I felt emotionally fragile and after some time it leveled out to my normal emotional self. I powered through some intense dizziness. If I moved my head too fast, I had to sit down. I also had the worst of migraines that nothing would fix. I will be forever grateful for my quick calls in the back room to my brother who pep talked me through these symptoms and reassured me they would subside. I held onto his every word and moved forward. It was hard to keep it together and not project the worst version of myself onto others.
I got home (which was a new location, a new everything) I changed my diet, I started being consistent and exercising, I got the recommended vitamins, magnesium, zinc and other natural agents to help with reducing discontinuation symptoms. I started fueling my brain with other things to feel better instead of living a crappy diet and popping pills.
Some resources that helped me:
Gradually, and pretty quickly I might add, I started to find myself again. I didn’t just feel like a watered down version of myself. I felt like ME.

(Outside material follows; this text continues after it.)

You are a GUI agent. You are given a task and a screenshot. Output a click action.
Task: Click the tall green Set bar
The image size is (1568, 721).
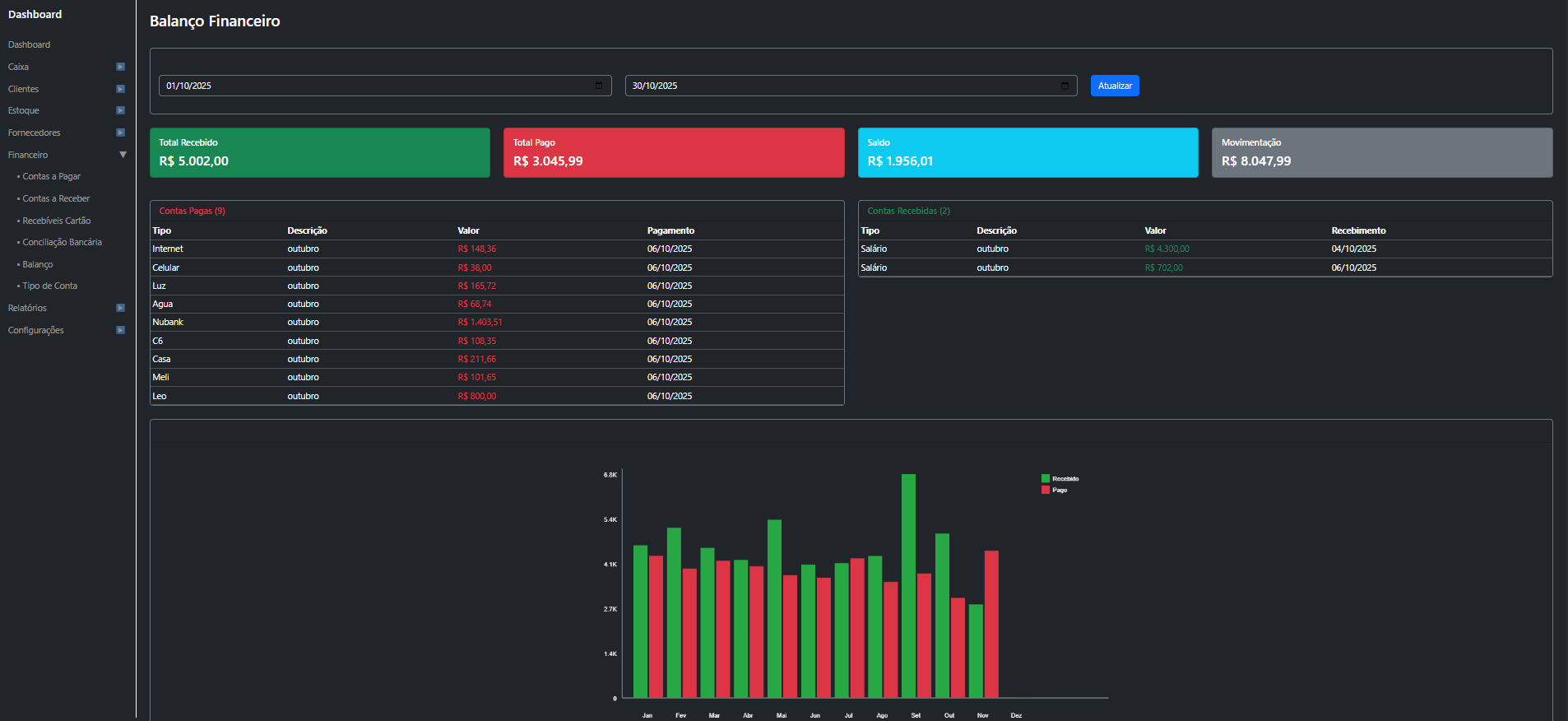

It has been almost two months since the last pill, and finding the inner strength to manage my anxiety–especially the lows, has proven to me that I can always find the light for myself when it seems like I’m immersed in darkness. I am strong enough to deal with everyday stressors and I am also human and can have a bad day. We are all entitled to it. So yes, the beach life is treating us well but the “happy” you see is more than that. My head is clear, my emotions are back, and I am so much better for it. The smile is REAL.
r e a l i z a t i o n + r e f l e c t i o n
I realize that suppressing symptoms is like turning off the fire alarm – it might stop making noise, but the fire is still the same.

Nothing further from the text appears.